Cushion-shaped watch in 18ct yellow gold, Ref. 12070, 1921

The period between 1910 and the 1930s was, historically, one of turmoil and upheaval, up and downs. From the ashes of a world war came the Roaring Twenties, bringing with it a new sense of optimism and unbridled creative energy. And even the notoriously conservative Swiss weren’t immune to these daring new styles and out-there designs, as exemplified by a special exhibition from Vacheron Constantin at its Old Bond Street boutique this month, highlighting some of its most idiosyncratic creations from the era.

It was a time where the wristwatch was starting to hit its stride in mainstream popularity, bringing with it ample opportunity to innovate. And, in Vacheron Constantin’s case, this came in the form of bold and sophisticated new silhouettes and configurations, from eye-catching, curved shapes to atypical off-centre indications.

Among the most striking and coveted is a cushion-shaped design with unusual diagonal dial display, originally created to be easy to read with the hand on a steering wheel. The maison recently revived the style in a new collection, marking the 100th anniversary of its Historiques American, a watch designed for the US market in 1921. Now there’s the chance to see one of the early examples of this case shape in person at the exhibition – running until 24 May.

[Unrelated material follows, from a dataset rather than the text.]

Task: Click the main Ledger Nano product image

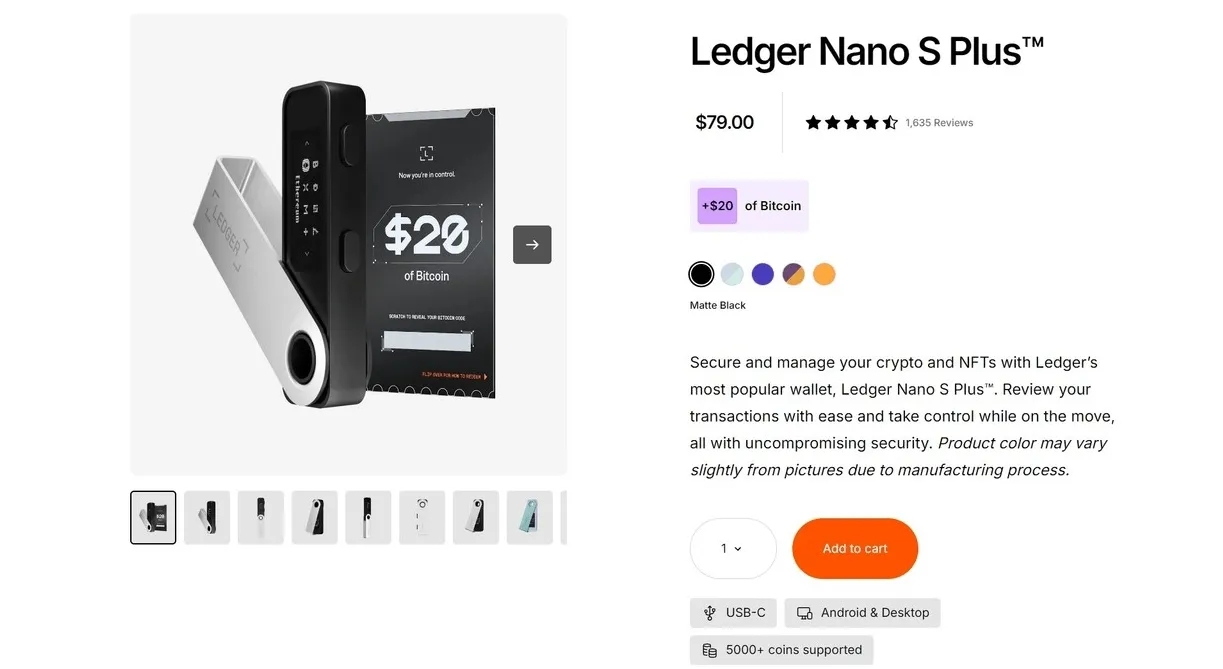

The sheer diversity on display showcases the pioneering nature of the watchmaker during this time. A lozenge design (Ref 11445) from 1925 plays with angles and lines, evoking the spirit of the Art Deco movement. Meanwhile, an earlier Ref 10347 from 1913 has a curvaceous, barrel-shaped outline, complete with intriguing finishing touches including a subtle Grecian frieze motif around the bezel. And during a visit to the exhibition the ‘La Vogue’ Ref 10754 from 1926 can’t help but catch the eye, an avant-garde piece defined by its cushion-shaped case enhanced with domed flanks, perfectly capturing the eccentric, yet sophisticated, aesthetic of the period.